The writers, philosophers and politicians who have raided Milton’s epic poem for inspiration
In 1818 Mary Shelley published Frankenstein, the story of a man who trespasses on God’s turf by crafting a new form of life. She took its epigraph from Book X of John Milton’s Paradise Lost, when Adam rages at God like a teenager who didn’t ask to be born. Shelley returned to Milton for 1826’s The Last Man, a grim, grief-sodden read about an annihilating pandemic: “Let no man seek / Henceforth to be foretold what shall befall / Him or his children.” One novel describes the creation of life, the other its destruction, and both open with Paradise Lost.
It is no surprise that Milton’s epic figured in the genesis of science fiction.
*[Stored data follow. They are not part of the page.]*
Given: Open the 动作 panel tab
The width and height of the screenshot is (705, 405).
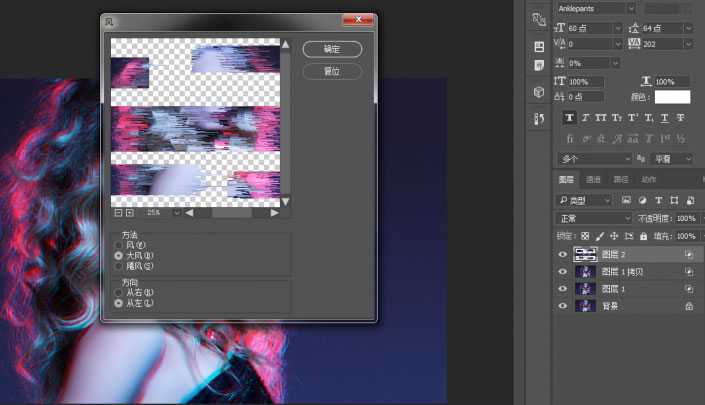Looking at the screenshot, I should coord(648,180).
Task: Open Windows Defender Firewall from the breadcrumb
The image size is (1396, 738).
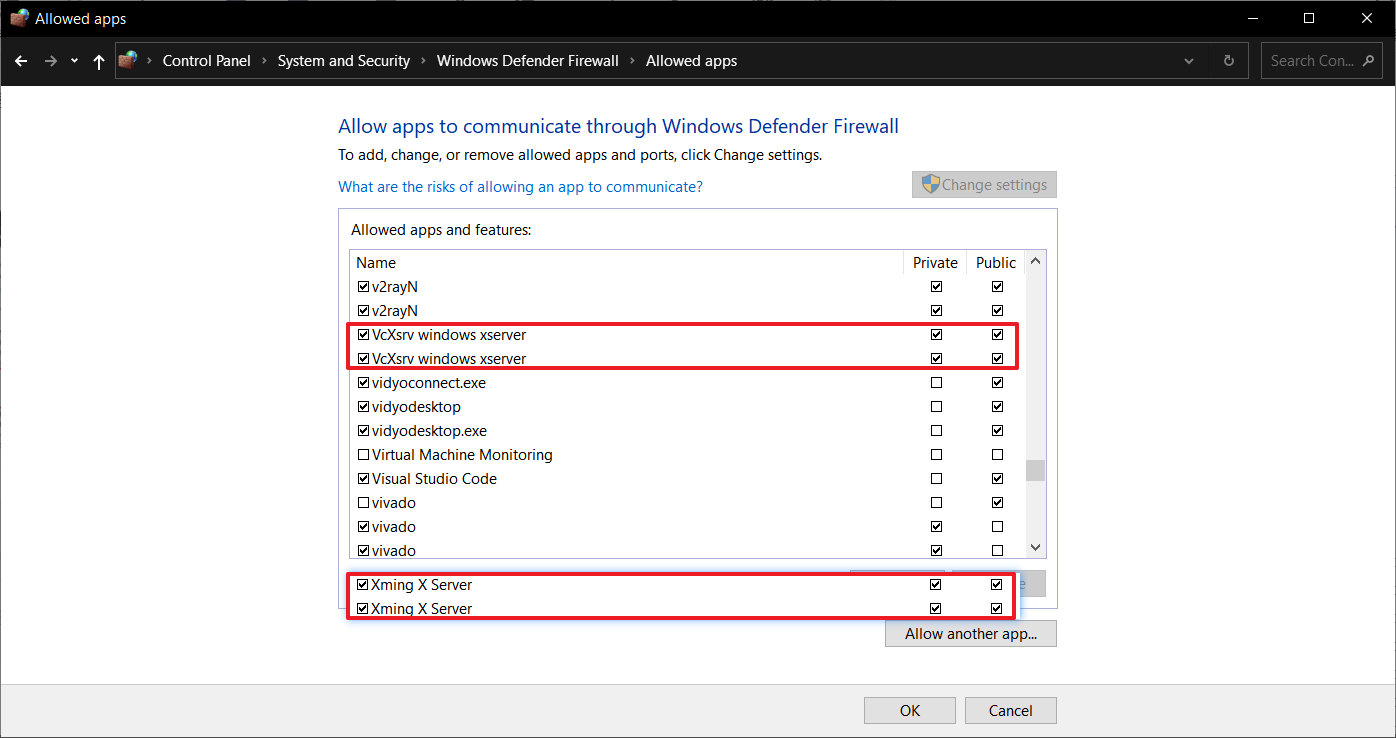Action: [527, 60]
Orlando Reade suggests that it “might be the most influential poem in English”, frequently stripped for parts. In relatively recent years, it has furnished the titles of Philip Pullman’s His Dark Materials trilogy and Nick Cave’s Red Right Hand, influenced the collapse of the candy-pink Eden in Greta Gerwig’s Barbie and undergirded the series three finale of The Good Place, whose title, Pandemonium, is one of many Miltonic neologisms. As a young man, Milton dreamed of creating an epic poem “so written to aftertimes, as they should not willingly let it die”. That hope was fulfilled, in ways he could not have comprehended.